Wales also described as incorrect reports, one of them from Reuters, that certain pages of the Wikipedia could be subject to tightened controls or "frozen" for good to prevent vandals and pranksters from tampering with them.
"We are talking to several agents and publishers about what they would be interested in," Wales said of the book project.
He cited health, football and histories of World War Two or rock 'n' roll as examples of how entries could be grouped into subjects.
"I have always liked the idea of going to print because a big part of what we are about is to disseminate knowledge throughout the world and not just to people who have broadband," Wales said by telephone from St. Petersburg, Florida.
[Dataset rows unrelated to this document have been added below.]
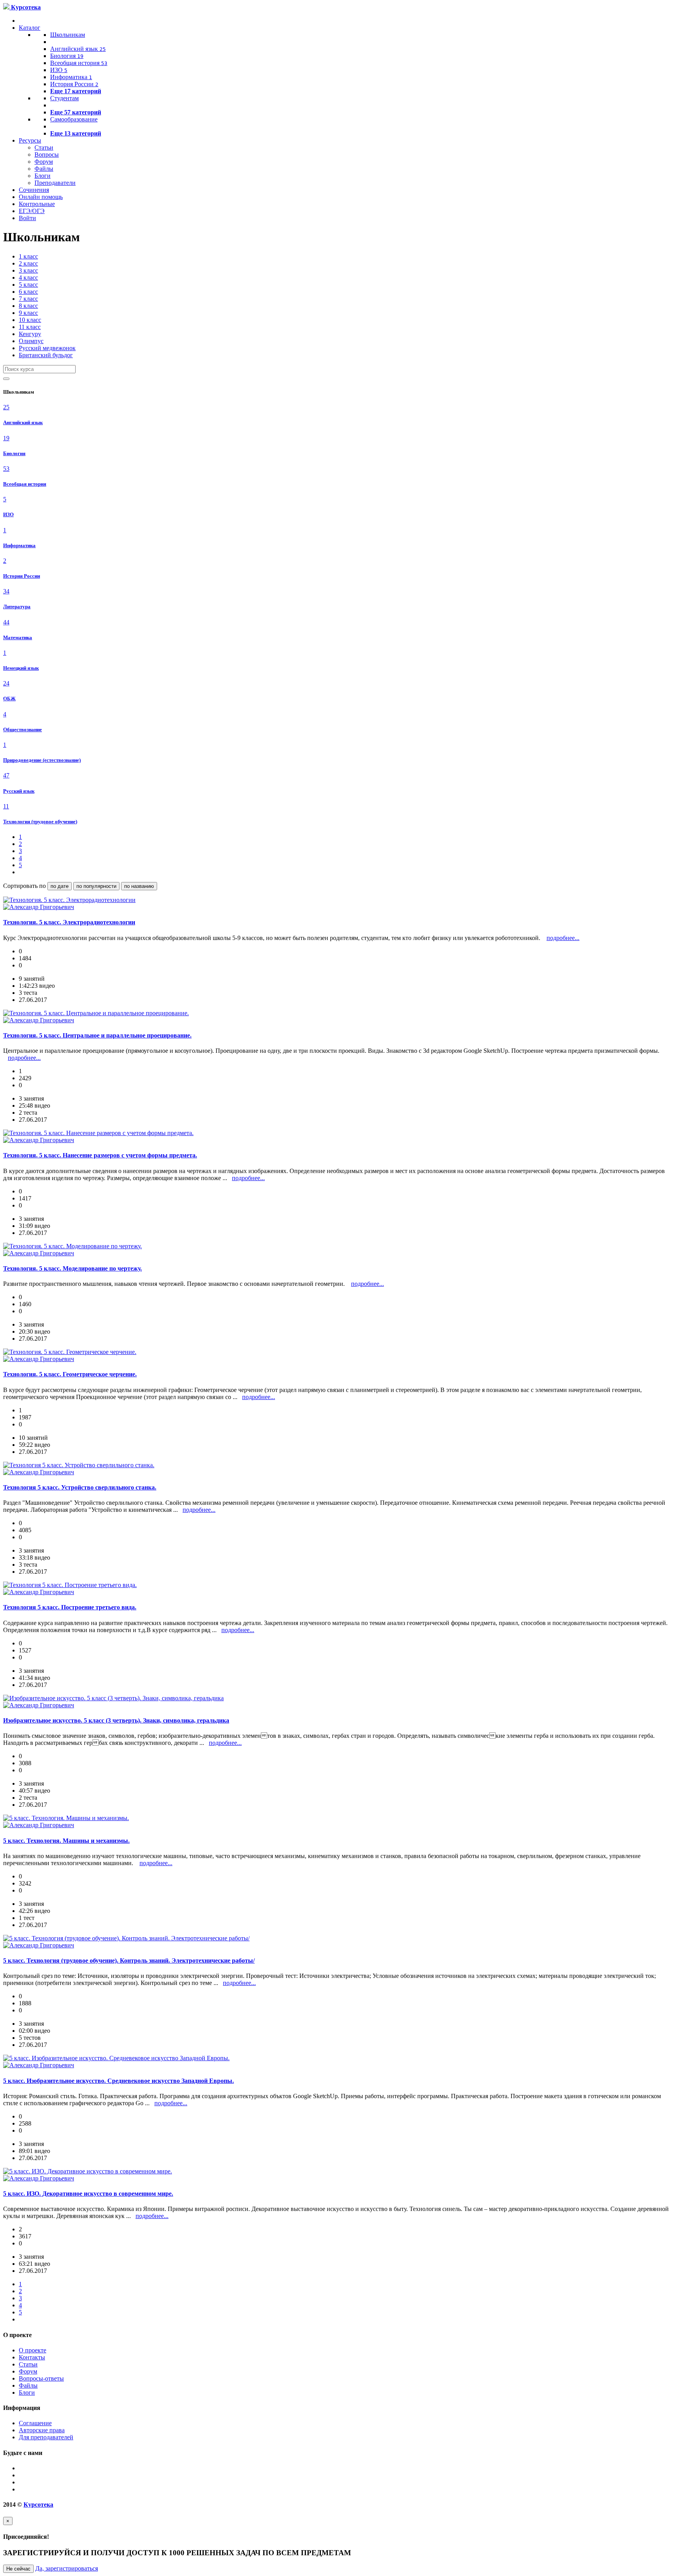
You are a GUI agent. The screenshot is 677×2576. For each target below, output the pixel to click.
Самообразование (74, 119)
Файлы (43, 168)
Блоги (42, 175)
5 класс (28, 284)
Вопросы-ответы (41, 2378)
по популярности (96, 886)
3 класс (28, 270)
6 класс (28, 291)
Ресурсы (30, 140)
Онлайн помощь (41, 196)
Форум (43, 161)
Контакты (32, 2357)
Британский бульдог (46, 355)
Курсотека (38, 2504)
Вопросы (46, 154)
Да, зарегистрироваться (66, 2568)
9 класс (28, 312)
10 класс (30, 319)
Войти (27, 218)
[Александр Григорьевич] (38, 907)
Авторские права (42, 2430)
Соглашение (35, 2423)
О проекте (32, 2350)
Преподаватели (55, 182)
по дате (60, 886)
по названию (139, 886)
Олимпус (31, 341)
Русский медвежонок (47, 348)
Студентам (64, 98)
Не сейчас (18, 2569)
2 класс (28, 263)
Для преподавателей (46, 2437)
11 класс (30, 327)
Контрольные (37, 204)
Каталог (29, 27)
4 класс (28, 277)
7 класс (28, 298)
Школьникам (67, 34)
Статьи (43, 147)
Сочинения (34, 189)
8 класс (28, 305)
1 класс (28, 256)
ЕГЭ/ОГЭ (32, 211)
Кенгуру (30, 334)
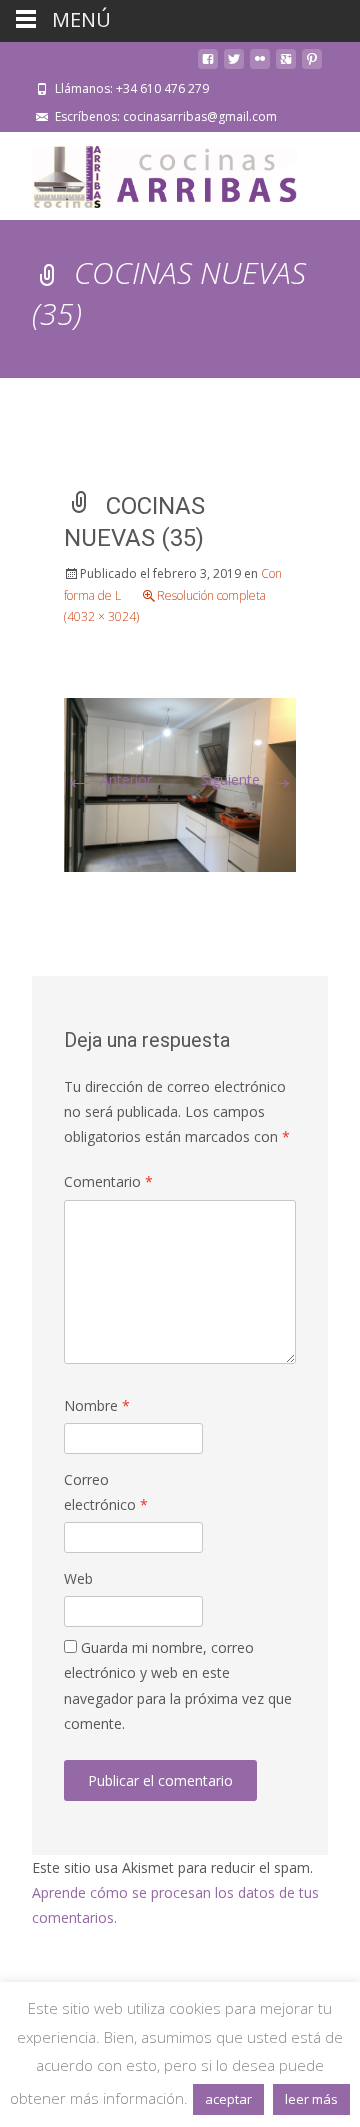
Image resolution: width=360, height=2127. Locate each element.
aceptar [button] (228, 2099)
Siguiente (248, 779)
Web (78, 1578)
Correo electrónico (106, 1492)
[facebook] (208, 66)
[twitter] (234, 66)
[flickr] (260, 66)
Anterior (108, 779)
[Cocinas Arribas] (156, 172)
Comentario (108, 1181)
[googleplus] (286, 66)
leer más (311, 2099)
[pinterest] (312, 66)
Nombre (97, 1405)
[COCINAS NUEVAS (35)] (180, 783)
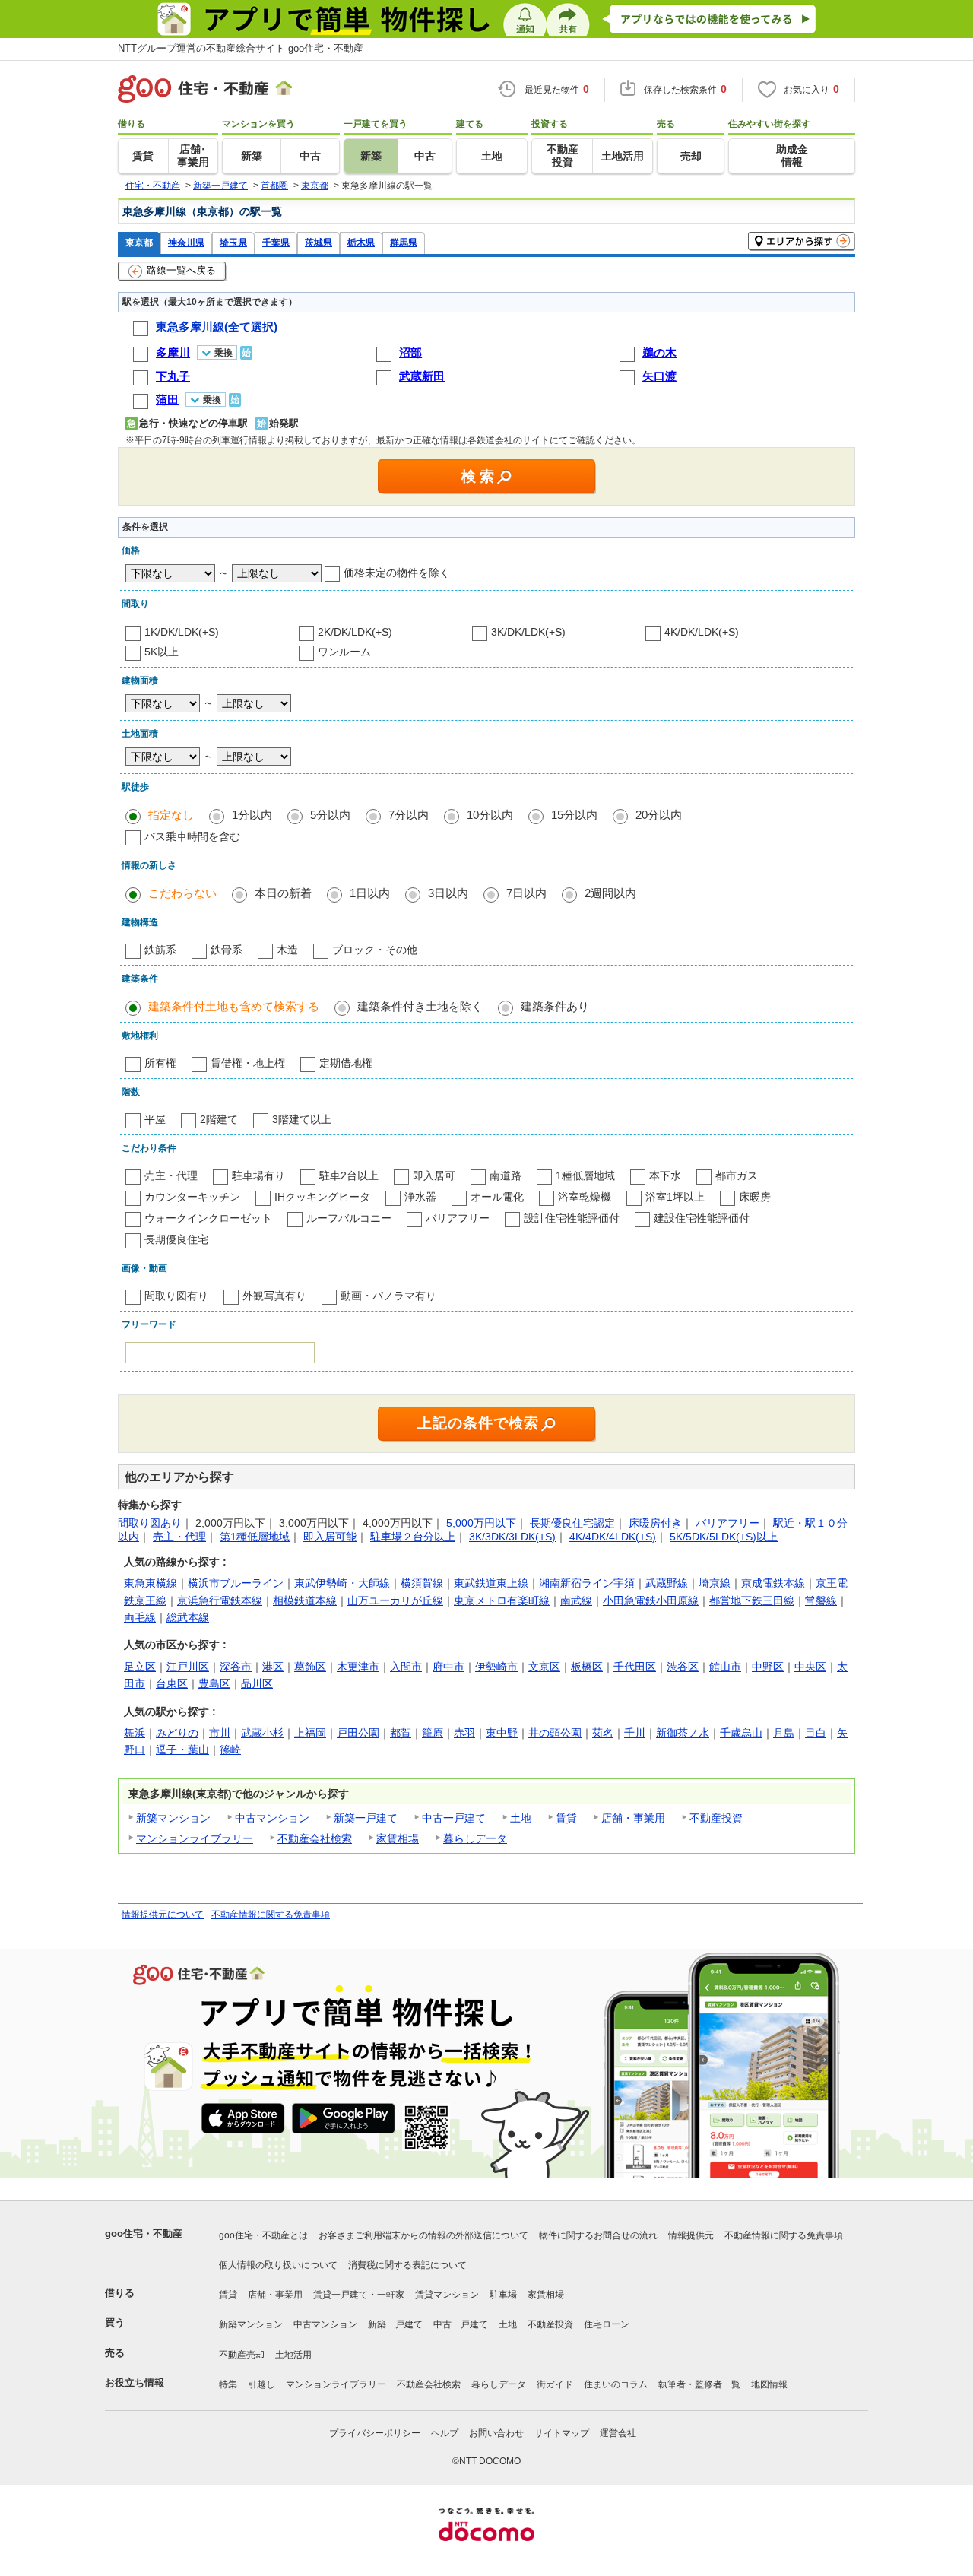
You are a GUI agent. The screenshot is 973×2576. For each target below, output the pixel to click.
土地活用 (293, 2354)
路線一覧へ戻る (181, 270)
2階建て (219, 1119)
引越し (261, 2384)
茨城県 (318, 242)
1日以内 (370, 893)
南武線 (576, 1600)
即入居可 (434, 1175)
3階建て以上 (301, 1119)
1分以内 (252, 814)
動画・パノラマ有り (388, 1296)
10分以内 (490, 814)
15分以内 (574, 814)
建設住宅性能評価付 (702, 1218)
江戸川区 (187, 1667)
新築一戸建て (366, 1818)
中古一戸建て (454, 1818)
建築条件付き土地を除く (420, 1006)
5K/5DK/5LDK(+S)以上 (724, 1537)
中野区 (768, 1667)
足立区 (140, 1667)
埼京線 (715, 1583)
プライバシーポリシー (374, 2433)
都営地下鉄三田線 (751, 1600)
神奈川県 (186, 242)
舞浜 (134, 1733)
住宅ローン (606, 2324)
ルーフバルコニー (348, 1218)
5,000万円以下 (481, 1523)
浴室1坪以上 (675, 1197)
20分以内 (658, 814)
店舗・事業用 (633, 1818)
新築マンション (173, 1818)
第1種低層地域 (255, 1537)
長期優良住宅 (176, 1239)
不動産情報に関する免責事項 (270, 1914)
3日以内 (448, 893)
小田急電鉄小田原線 (651, 1600)
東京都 (139, 242)
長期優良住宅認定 (572, 1523)
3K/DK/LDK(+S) (528, 632)
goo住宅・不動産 (143, 2233)
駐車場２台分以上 (412, 1537)
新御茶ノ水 (682, 1733)
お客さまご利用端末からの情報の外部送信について (423, 2235)
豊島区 (214, 1683)
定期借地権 (345, 1063)
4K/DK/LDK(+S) (701, 632)
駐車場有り (258, 1175)
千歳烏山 (741, 1733)
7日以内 (526, 893)
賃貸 (566, 1818)
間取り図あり (150, 1523)
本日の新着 (283, 893)
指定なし (171, 814)
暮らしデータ (475, 1838)
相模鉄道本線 (305, 1600)
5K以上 (161, 652)
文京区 (544, 1667)
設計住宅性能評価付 (572, 1218)
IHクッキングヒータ (322, 1197)
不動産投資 (716, 1818)
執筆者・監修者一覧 (699, 2384)
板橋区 (587, 1667)
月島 (783, 1733)
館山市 (725, 1667)
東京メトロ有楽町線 (502, 1600)
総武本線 (187, 1617)
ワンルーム (344, 652)
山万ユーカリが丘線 (395, 1600)
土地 (520, 1818)
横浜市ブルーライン (236, 1583)
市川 (219, 1733)
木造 (287, 950)
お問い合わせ (496, 2433)
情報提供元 (691, 2235)
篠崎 (230, 1749)
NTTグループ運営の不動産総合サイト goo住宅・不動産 (240, 48)
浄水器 (420, 1197)
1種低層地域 (585, 1175)
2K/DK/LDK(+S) (355, 632)
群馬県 (403, 242)
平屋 (155, 1119)
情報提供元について (163, 1914)
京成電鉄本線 (773, 1583)
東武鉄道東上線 (491, 1583)
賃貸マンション (447, 2294)
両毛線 (140, 1617)
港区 (273, 1667)
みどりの (177, 1733)
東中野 (502, 1733)
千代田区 (634, 1667)
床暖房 (755, 1197)
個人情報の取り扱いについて (278, 2265)
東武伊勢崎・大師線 (342, 1583)
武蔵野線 (666, 1583)
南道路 (505, 1175)
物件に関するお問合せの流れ (598, 2235)
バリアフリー (458, 1218)
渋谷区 (683, 1667)
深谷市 (236, 1667)
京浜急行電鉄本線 (219, 1600)
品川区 (257, 1683)
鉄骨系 (226, 950)
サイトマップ (561, 2433)
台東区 (172, 1683)
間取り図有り (176, 1296)
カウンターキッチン (192, 1197)
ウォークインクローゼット (208, 1218)
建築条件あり (555, 1006)
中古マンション (272, 1818)
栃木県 (361, 242)
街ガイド (555, 2384)
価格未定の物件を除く (397, 572)
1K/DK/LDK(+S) (181, 632)
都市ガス (736, 1175)
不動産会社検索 (314, 1838)
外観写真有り (274, 1296)
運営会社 (618, 2433)
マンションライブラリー (194, 1838)
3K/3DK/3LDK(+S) (512, 1537)
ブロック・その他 (374, 950)
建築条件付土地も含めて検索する (233, 1006)
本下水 (665, 1175)
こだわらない (182, 893)
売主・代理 (171, 1175)
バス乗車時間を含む (192, 836)
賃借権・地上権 (248, 1063)
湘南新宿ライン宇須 (587, 1583)
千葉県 (276, 242)
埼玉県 (233, 242)
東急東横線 (150, 1583)
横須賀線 (422, 1583)
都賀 (400, 1733)
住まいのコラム (616, 2384)
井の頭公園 (555, 1733)
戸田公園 (358, 1733)
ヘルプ (444, 2433)
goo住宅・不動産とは (263, 2235)
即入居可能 (330, 1537)
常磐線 (821, 1600)
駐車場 (503, 2294)
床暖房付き (655, 1523)
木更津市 (358, 1667)
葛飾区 (310, 1667)
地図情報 (769, 2384)
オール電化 (497, 1197)
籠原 (432, 1733)
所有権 (160, 1063)
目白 (815, 1733)
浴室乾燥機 (584, 1197)
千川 (634, 1733)
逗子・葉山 (182, 1749)
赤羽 (464, 1733)
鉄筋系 (160, 950)
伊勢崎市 (496, 1667)
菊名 (602, 1733)
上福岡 (310, 1733)
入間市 (406, 1667)
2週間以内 (610, 893)
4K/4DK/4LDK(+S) (612, 1537)
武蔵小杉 (262, 1733)
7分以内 (408, 814)
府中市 (448, 1667)
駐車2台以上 (349, 1175)
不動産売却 (242, 2354)
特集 (228, 2384)
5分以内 (330, 814)
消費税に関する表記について (407, 2265)
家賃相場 (397, 1838)
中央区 (810, 1667)
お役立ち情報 (134, 2382)
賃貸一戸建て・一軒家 (358, 2294)
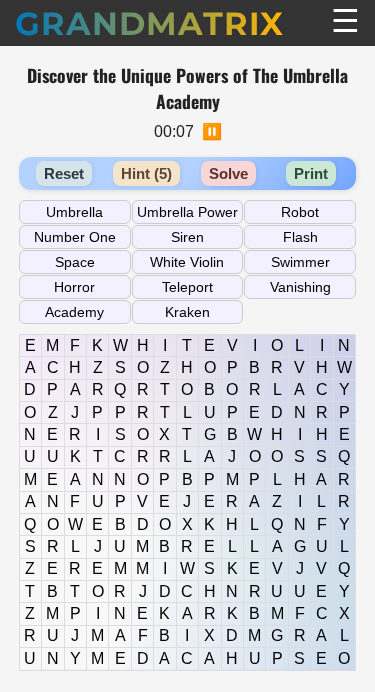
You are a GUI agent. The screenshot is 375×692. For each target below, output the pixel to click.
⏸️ (212, 131)
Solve (228, 173)
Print (311, 173)
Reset (64, 173)
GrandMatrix (149, 23)
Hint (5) (146, 173)
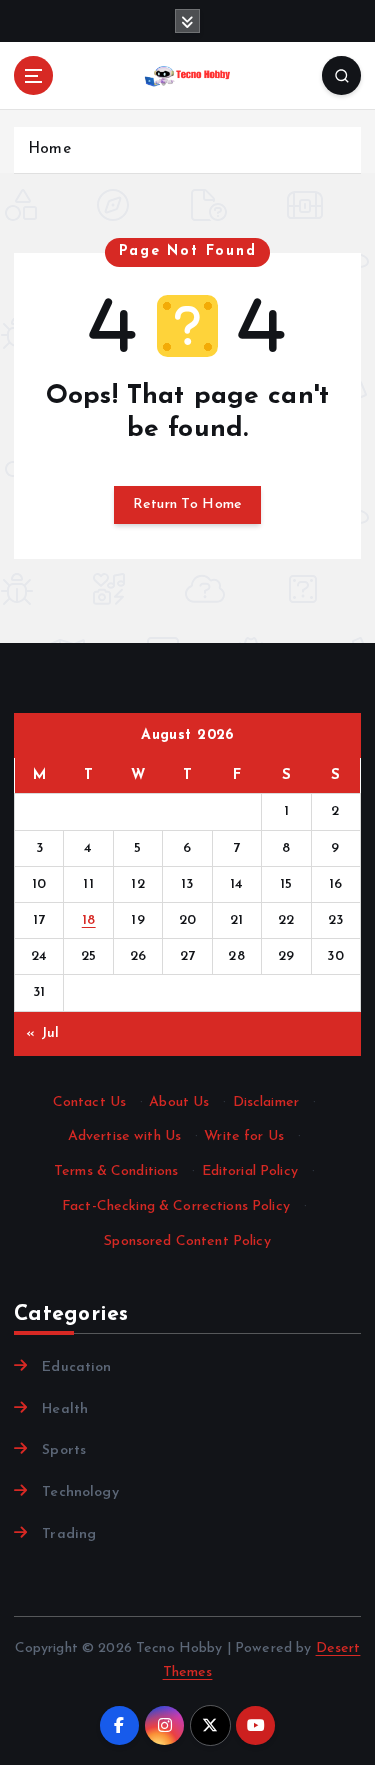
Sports (64, 1450)
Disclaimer (266, 1102)
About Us (179, 1102)
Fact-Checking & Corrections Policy (176, 1206)
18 (89, 920)
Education (76, 1367)
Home (49, 149)
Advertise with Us (124, 1136)
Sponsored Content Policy (187, 1241)
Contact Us (89, 1102)
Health (65, 1409)
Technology (80, 1492)
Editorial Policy (250, 1171)
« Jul (42, 1033)
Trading (69, 1534)
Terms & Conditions (116, 1171)
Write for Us (244, 1136)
Issues like funding, distribution and topics were still being discussed but a first printed work could be ready from mid-2006, he added.
Wales, a 39-year-old former options trader, set up Wikipedia in 2001. The site operates through the Wikimedia Foundation, a nonprofit organization that relies on donations to pursue its goal of spreading knowledge for free.
The reference work uses "Wiki" software, which gives anyone with access to the Internet the opportunity to edit any page.
NO PLANS TO FREEZE PAGES
Some 350,000 people have contributed terms, background, context or simply corrected spellings for more than 2 million Wikipedia entries in more than 25 active languages. About 800,000 entries are in English.
Wales, an American, said a core group of around 2,000 contributors did the bulk of the work and formed the backbone of the Wikipedia "community."
In August, Germany's Sueddeutsche Zeitung newspaper quoted Wales as saying that "controls" could be tightened to protect potentially sensitive pages of Wikipedia. Reuters picked up the report and, in translating sections of it, said some pages could be "frozen" in perpetuity.
"The idea that we are going to tighten our editorial 'rules' is completely not correct (and) the articles would not be frozen in perpetuity," Wales said. He said he had been misinterpreted and mistranslated.
Wales said new software would be deployed from the end of the year that would allow changes to very active pages which might be prone to vandalism to appear on the site with a time delay, so members of the community could review them.
Enthusiasts had also been discussing whether to create "stable" versions of certain pages that would stand as the most recent reliable entry on a given topic. These would be available behind the latest contributed version and would also be updated as necessary, Wales said.